シンポとオオジシギ個体調査 ───「2019年の2大ニュース」───

  • レンジャー通信, 特集
  • 2019年12月6日
勇払原野を歩く「オオジシギ調べ隊」
勇払原野を歩く「オオジシギ調べ隊」
勇払原野を歩く「オオジシギ調べ隊」
勇払原野を歩く「オオジシギ調べ隊」

  水鳥でにぎわう季節が過ぎたウトナイ湖では、繁殖地のロシアから越冬のため北海道に渡ってきたオオワシが11月14日に確認され、冬の訪れを感じます。

   さて、2019年も残すところ1カ月。ここで、私が独自に選んだ今年ならではの2大ニュースをご紹介します。

   (1)シンポジウム「柳生博と学ぶ勇払原野の魅力」を開催

   日本野鳥の会(ウトナイ湖サンクチュアリ)は「勇払原野をラムサール条約に」と掲げ、工業都市である苫小牧に残された湿地環境の保全活動を進めています。このシンポジウムは、多くの方にこの勇払原野を知っていただくために、6月30日に開催したものです。

   午前中は、普段は入ることができない弁天沼周辺を当会名誉会長の柳生博と巡るツアー。工場地帯に希少な自然が残されていることを、参加者に体感いただきました。午後は、苫小牧市民会館で「確かな未来は懐かしい風景の中にある」と題したトークと、4人のパネリストによるディスカッション。勇払原野の魅力はもちろん、安平川下流域に北海道が計画している河道内調整地(遊水地)の概要、また、ラムサール条約湿地である宮島沼での保全活動など、パネリストからのお話を通じて、遊水地の賢明な利用について約140人の参加者とともに考えました。

   (2)「オオジシギ調べ隊」で個体数を調査

   日本野鳥の会では16年より、主に北海道で繁殖する準絶滅危惧種「オオジシギ」の保護調査プロジェクトを立ち上げ活動しています。

   今年も5月に、勇払原野で個体数調査を実施。この調査は当会のレンジャーや職員だけではなく、地元の親子に呼び掛けて結成した「オオジシギ調べ隊」の皆さんにも参加いただきました。今年は全部で63羽を確認。17年の調査で数えた77羽よりも少ない結果となりました。

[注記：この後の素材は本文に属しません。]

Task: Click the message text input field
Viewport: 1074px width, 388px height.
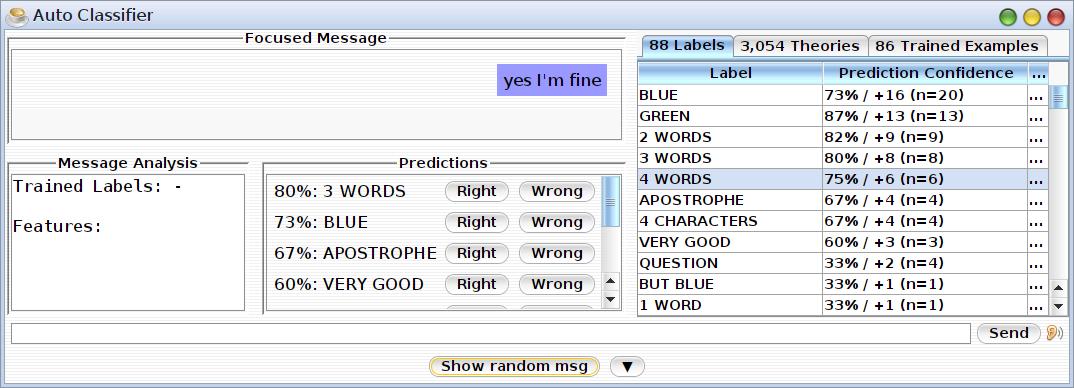Action: (x=490, y=334)
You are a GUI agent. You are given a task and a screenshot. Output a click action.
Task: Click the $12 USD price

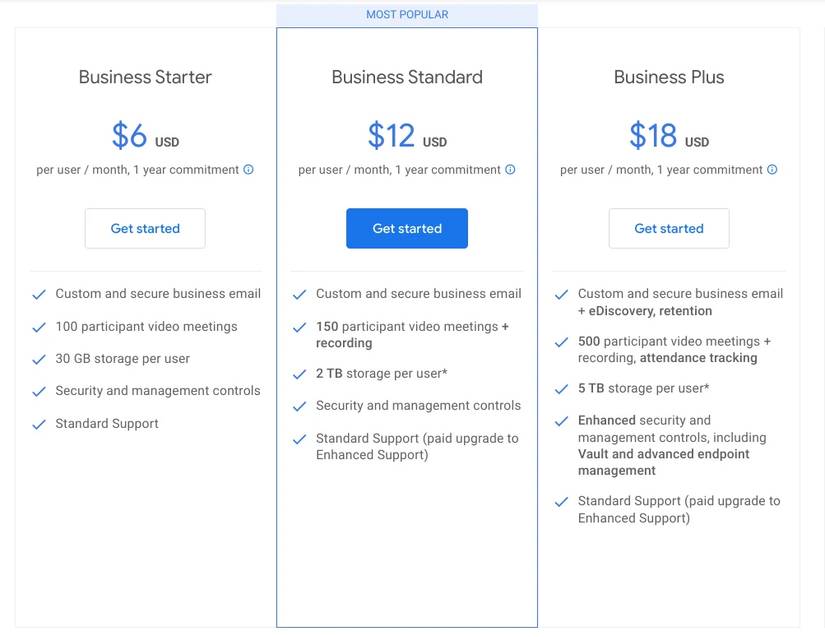[x=407, y=136]
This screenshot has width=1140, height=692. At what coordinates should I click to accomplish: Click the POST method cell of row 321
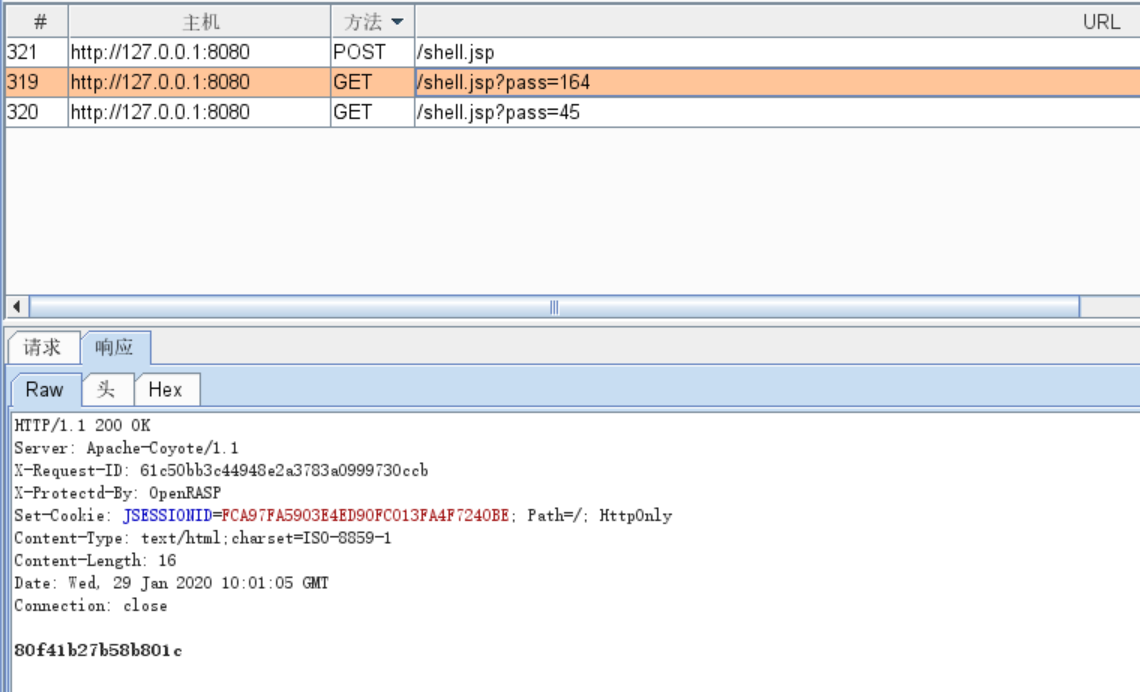pos(372,52)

   野鳥が大好きな子どもたちは、早朝5時からの調査にもかかわらず、オオジシギをはじめさまざまな野鳥を熱心に観察していました。また、終了後に「今後もこのような活動に協力したい」と話す子もいました。

   以上が私の選ぶ今年の2大ニュースです。なお、冬季もウトナイ湖サンクチュアリ・ネイチャーセンターは土・日曜日、祝日(年末年始を除く)に開館しています。この先新たなニュースがあるかもしれません。皆さまのご来館をお待ちしております。